Texto original -
<<<<

El país de residencia o los años no cambiaron los motivos que atraían a Muller: los trabajadores en pleno esfuerzo, las lavanderas, ancianos, niños… “Siempre con una composición impecable, con gusto por las diagonales, picados y contrapicados, la cámara inclinada”, señala Ferrero. Y con una mirada de cariño por los que retrataba que les confería dignidad, aunque vistiesen pobremente. Quizás se veía en ellos, porque con solo seis años, como contó, unos niños le pegaron e insultaron llamándole “judío apestoso”.

'Campesino de la Alta Saboya' (1938).
‘Campesino de la Alta Saboya’ (1938).COLECCIÓN ANA MULLER

La primera cámara que le regalaron, con 13 años, despertó su amor por la fotografía. Estudió Derecho y Ciencias Políticas porque así lo quiso su padre, pero con poco más de 20 años comenzó una serie de trabajos en su país que muestran su interés por la fotografía social: la dura vida de las campesinas, obreros, niños que acarrean leña… pero también retrata a unas bañistas con la estética de las vanguardias. “Toda mi formación, mis ideas, la línea de mi pensamiento, se fraguó allí”, dijo.

Muller huyó de una Hungría cada vez más antisemita y ultra, que no quería disgustar a Hitler. En Francia fotografió a los estibadores del puerto de Burdeos, las tareas agrícolas en Saboya o el Sena y las calles de París, donde conoce a Brassaï, Capa y Picasso. En la capital desarrolla su potencial con trabajos para revistas como Regards o Paris Match.

Mientras ve esas fotos de su padre, Ana Muller se detiene en algunas que casi le emocionan, como una en Francia que llama “bodegón familiar”, con los padres, la abuela y siete hijos, todos arracimados. Sin embargo, de los miles de fotografías que hizo, “él solo daba por buenas un centenar que tenía en su cabeza”.

De Francia a Portugal

Cuando Muller sintió el aliento nazi, se marchó al Portugal del dictador Salazar. Allí tomó las imágenes de unos niños en un mercado con unas miradas que se clavan en el alma. “En Lisboa le llegaron a encarcelar unos días por sus ideas”, explica su hija, “así que su padre le dio un consejo para que no le volviera a pasar: ‘¡Bautízate!”. Lo hizo en una iglesia junto a la pensión en que vivía.

>>>>

Datos para examinar -
<<<<

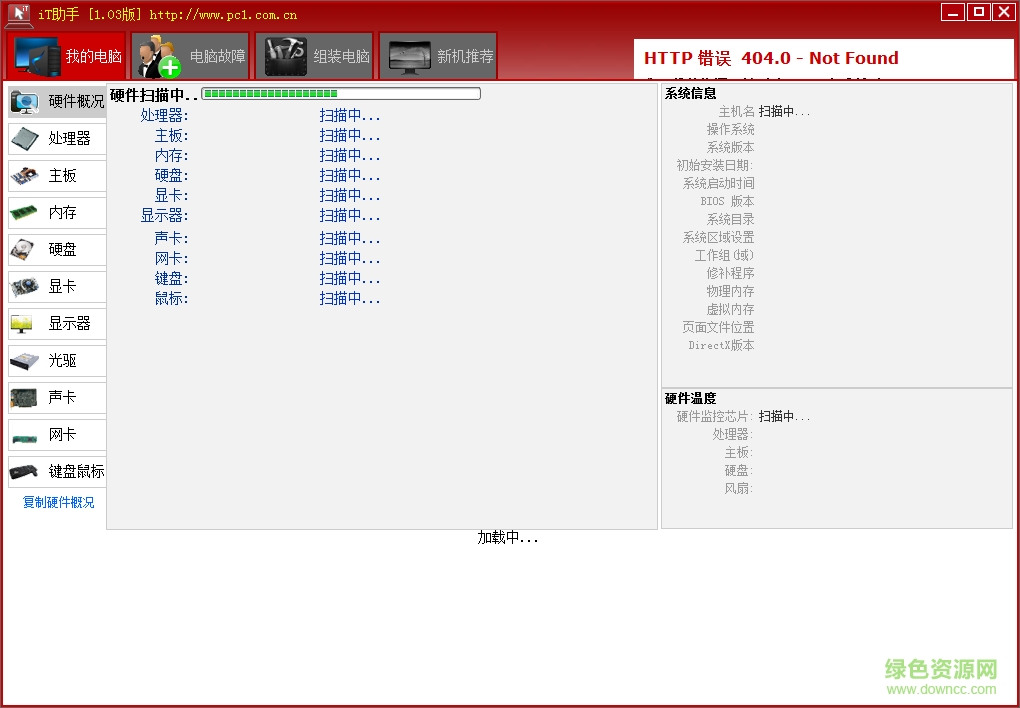
Task: Return to the 硬件概况 hardware overview
Action: point(62,101)
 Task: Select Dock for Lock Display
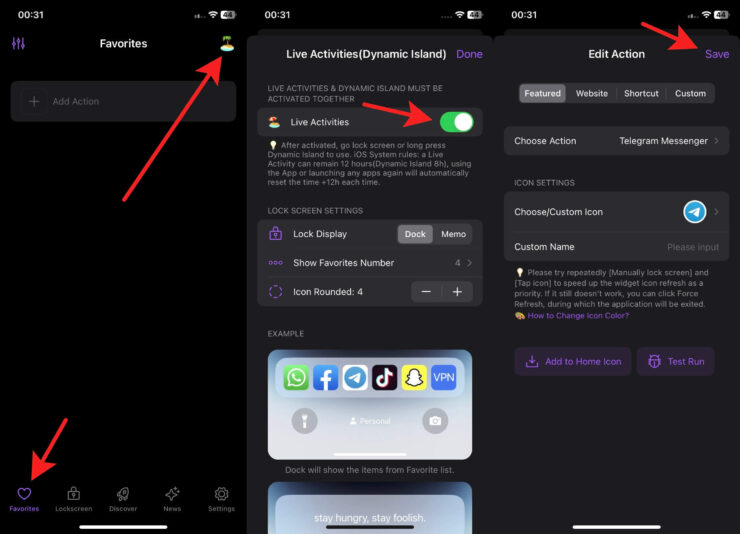pos(415,234)
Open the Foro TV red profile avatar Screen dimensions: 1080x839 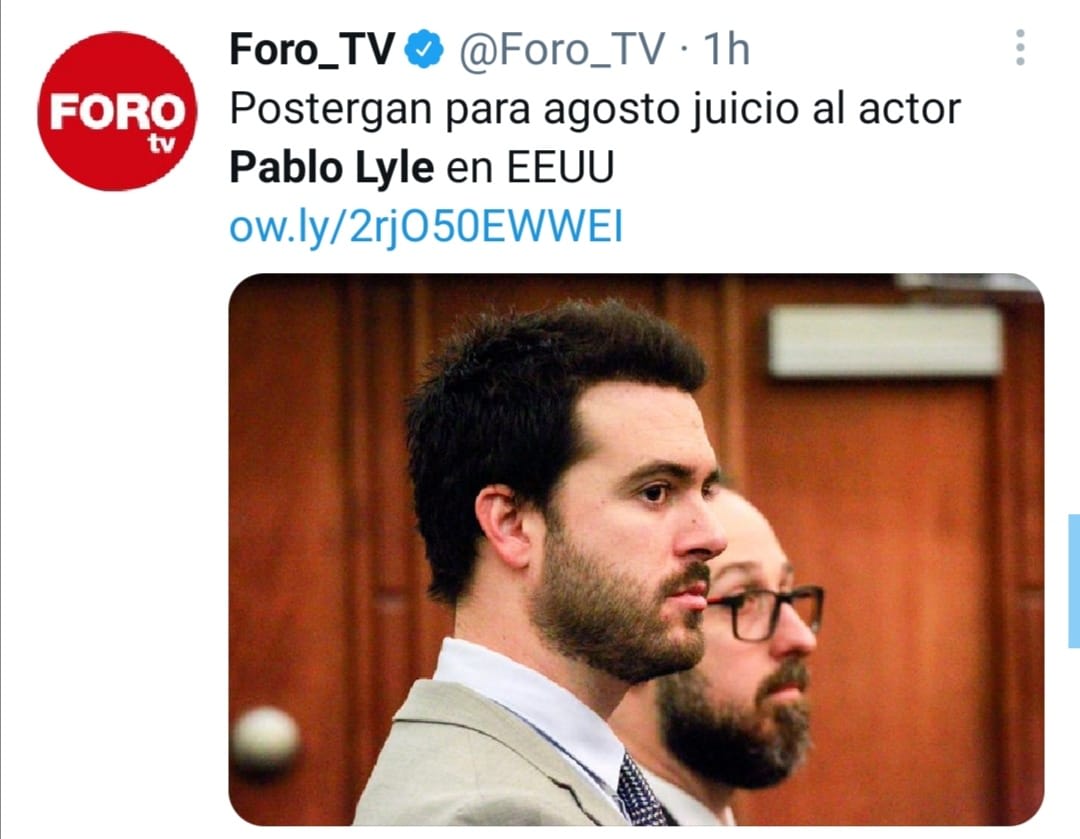point(117,111)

>>>>

Preguntas de estudio -
a – Indica si cada afirmación concuerda con el texto original, respondiendo sí o no y citando textualmente las palabras que lo deciden: (i) Muller recibió su primera cámara a los 13 años; (ii) Muller estudió Derecho y Ciencias Políticas por decisión propia; (iii) Muller pasó unos días en la cárcel en Lisboa.
b – Copia del texto original, sin ningún cambio, el fragmento que comienza con "De Francia a" y sigue hasta "en que vivía.", ambas inclusive.

Soluciones -
a –
(i) Sí: "La primera cámara que le regalaron, con 13 años, despertó su amor por la fotografía."
(ii) No: "Estudió Derecho y Ciencias Políticas porque así lo quiso su padre".
(iii) Sí: "En Lisboa le llegaron a encarcelar unos días por sus ideas".

b –
De Francia a Portugal

Cuando Muller sintió el aliento nazi, se marchó al Portugal del dictador Salazar. Allí tomó las imágenes de unos niños en un mercado con unas miradas que se clavan en el alma. “En Lisboa le llegaron a encarcelar unos días por sus ideas”, explica su hija, “así que su padre le dio un consejo para que no le volviera a pasar: ‘¡Bautízate!”. Lo hizo en una iglesia junto a la pensión en que vivía.